わたしも成長し、30歳に近くなっていた。

装備もいろいろと新しくなった。

arameさんと同じ、ウィザードのローブ。名前からしてarameさん、みづほさんたちウィザード専用か?と思ったけど、クレリックのわたしでも特に問題なく着れた。ちょっとだけお姉さんになった気がした。実際、妹・・・・なるるんが生まれた事もあって、名実ともにお姉さんなのだけれど。

靴やグローブ、それにアクセサリー関係も少しずつではあるが、新しいものに買い替えたり、拾ったり。お古は、妹のなるるんへとプレゼントして、姉妹で有効利用している。

武器も新調した。シーダーからエヴァの涙、そして命の枝。エヴァの涙も命の枝もどちらも魔法の書だ。これは、魔法を覚えるための本ではなく、本そのものが魔力を持つ武器として使える。ウィンドストライクを始めとする攻撃魔法を唱える際、この本で魔力を増幅させることで、より強力な魔法となるのだ。

ただし。

さすがに本で殴り掛かっても、物理的な攻撃力は皆無に等しい。これで殴って怪物を倒すことなどは不可能だ。もっとも、魔法で相手の体力をぎりぎりまで削り、最後のひと殴りぐらいにはどうにか使える。

あ、そうそう、本には他にも使い道があった。

アミノ式が下品なことやくだらない冗談を言ったら、「本のカド」でガツン、っと突っ込みを入れてあげる。実際にはそんなに痛くないはずなんだけど、見た目と言うか、心情的に痛いらしい。マナに響くとか、そういう訳ではないのだけど。

それで思い出したけど、こんなことがあった。

荒れ地で、arameさんと二人のところにアミノ式が合流することになった。後から来たアミノ式は、大量の怪物たちを引き連れてやってきた。当の本人はわたしたちの目の前を気付かずに素通り。後ろの怪物をわたしたちが倒そうとしたら全部こっちにやってきて、arameさんとわたしはあえなく倒されてしまった。

押っ取り刀で戻って来たアミノ式が一言。

「どうしたん?」

近くにいたクレリックさんに起こしてもらってすぐ、アミノ式に本のカドをお見舞いしたのは言うまでもない。

それはともかく。

武器が強くなっても、自分自身はそうそう強くはならない。むしろ成長するにつれてどんどん弱くなっている気さえする。クレリックと言う職業の現実なのだと実感している今日このごろは、フローラン方面などに住んでいたりした。

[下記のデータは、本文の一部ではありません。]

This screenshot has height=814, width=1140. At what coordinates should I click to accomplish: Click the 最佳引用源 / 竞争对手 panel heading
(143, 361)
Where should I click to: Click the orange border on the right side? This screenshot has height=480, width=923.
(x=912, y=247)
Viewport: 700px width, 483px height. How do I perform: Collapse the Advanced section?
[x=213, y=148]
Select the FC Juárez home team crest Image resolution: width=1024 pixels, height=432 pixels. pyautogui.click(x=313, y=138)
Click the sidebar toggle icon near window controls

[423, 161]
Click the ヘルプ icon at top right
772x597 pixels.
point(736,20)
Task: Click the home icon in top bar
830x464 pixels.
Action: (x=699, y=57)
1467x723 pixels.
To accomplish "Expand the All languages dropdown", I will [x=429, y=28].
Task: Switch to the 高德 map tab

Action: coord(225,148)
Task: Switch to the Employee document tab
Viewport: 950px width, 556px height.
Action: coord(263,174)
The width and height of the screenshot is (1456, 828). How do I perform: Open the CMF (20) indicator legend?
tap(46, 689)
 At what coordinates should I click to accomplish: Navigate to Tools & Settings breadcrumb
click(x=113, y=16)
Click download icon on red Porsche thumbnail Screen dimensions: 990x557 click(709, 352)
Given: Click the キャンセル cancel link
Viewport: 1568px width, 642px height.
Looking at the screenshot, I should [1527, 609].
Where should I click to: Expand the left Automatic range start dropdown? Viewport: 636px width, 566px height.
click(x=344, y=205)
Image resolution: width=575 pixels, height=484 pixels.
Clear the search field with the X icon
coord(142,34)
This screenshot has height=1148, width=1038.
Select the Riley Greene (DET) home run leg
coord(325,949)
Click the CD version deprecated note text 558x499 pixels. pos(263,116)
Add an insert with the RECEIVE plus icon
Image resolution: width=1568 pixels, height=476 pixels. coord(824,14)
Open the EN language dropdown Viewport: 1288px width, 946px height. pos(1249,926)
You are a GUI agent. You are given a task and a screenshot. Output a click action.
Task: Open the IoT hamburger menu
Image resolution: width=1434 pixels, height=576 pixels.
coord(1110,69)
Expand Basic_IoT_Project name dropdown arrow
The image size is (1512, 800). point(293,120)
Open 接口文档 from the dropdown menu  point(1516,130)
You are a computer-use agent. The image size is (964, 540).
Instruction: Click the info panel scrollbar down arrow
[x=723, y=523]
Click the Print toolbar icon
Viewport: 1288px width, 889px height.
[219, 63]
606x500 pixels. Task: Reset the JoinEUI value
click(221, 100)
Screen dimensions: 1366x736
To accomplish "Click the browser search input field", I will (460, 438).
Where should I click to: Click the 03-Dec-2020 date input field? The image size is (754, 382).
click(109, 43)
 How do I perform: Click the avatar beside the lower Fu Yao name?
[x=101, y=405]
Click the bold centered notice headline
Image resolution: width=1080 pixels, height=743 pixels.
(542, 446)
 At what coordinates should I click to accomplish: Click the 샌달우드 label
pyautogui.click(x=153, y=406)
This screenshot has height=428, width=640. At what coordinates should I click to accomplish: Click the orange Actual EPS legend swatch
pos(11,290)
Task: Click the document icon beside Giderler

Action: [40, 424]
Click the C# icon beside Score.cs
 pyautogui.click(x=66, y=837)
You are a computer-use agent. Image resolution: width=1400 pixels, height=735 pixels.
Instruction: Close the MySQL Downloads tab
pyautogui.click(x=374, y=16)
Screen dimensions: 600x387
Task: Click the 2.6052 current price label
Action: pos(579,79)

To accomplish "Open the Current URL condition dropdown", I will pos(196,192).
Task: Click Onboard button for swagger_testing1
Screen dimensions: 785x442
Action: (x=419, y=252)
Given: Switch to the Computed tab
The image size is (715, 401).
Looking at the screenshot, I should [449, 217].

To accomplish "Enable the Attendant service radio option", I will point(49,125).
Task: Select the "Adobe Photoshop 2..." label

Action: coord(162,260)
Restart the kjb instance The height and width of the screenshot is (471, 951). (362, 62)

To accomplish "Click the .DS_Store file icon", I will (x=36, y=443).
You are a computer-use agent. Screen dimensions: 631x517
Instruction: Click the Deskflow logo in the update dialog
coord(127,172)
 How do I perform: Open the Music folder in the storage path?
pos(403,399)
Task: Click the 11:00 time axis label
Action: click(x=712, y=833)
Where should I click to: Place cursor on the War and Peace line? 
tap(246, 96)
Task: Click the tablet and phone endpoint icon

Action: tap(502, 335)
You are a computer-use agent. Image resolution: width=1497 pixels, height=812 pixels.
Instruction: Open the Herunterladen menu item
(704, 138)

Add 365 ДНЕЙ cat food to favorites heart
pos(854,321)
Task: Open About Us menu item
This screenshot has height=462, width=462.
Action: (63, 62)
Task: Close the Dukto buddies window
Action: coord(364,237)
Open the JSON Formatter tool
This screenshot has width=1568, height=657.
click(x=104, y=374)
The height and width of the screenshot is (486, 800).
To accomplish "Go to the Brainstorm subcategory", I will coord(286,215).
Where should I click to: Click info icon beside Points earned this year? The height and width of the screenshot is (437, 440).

フローランは小さな村だ。村人もほとんどいない。冒険者もここを主要な拠点としている訳ではなく、移動中に立ち寄る程度の場所だ。わたしと同じように狩りをしている人を除けば定住している人はほとんどいない。露店もまったくないので、消耗品などを入手するにはやや不便ではある。わたしの場合、消耗品をほとんど使わないため、買い出しに行くことも少なく、ここに定住していても大きな問題はない。

ペットをもらう旅の途中、初めて立ち寄ったときは恐ろしい場所だったが、今のわたしにとっては丁度よい頃合いの場所でもある。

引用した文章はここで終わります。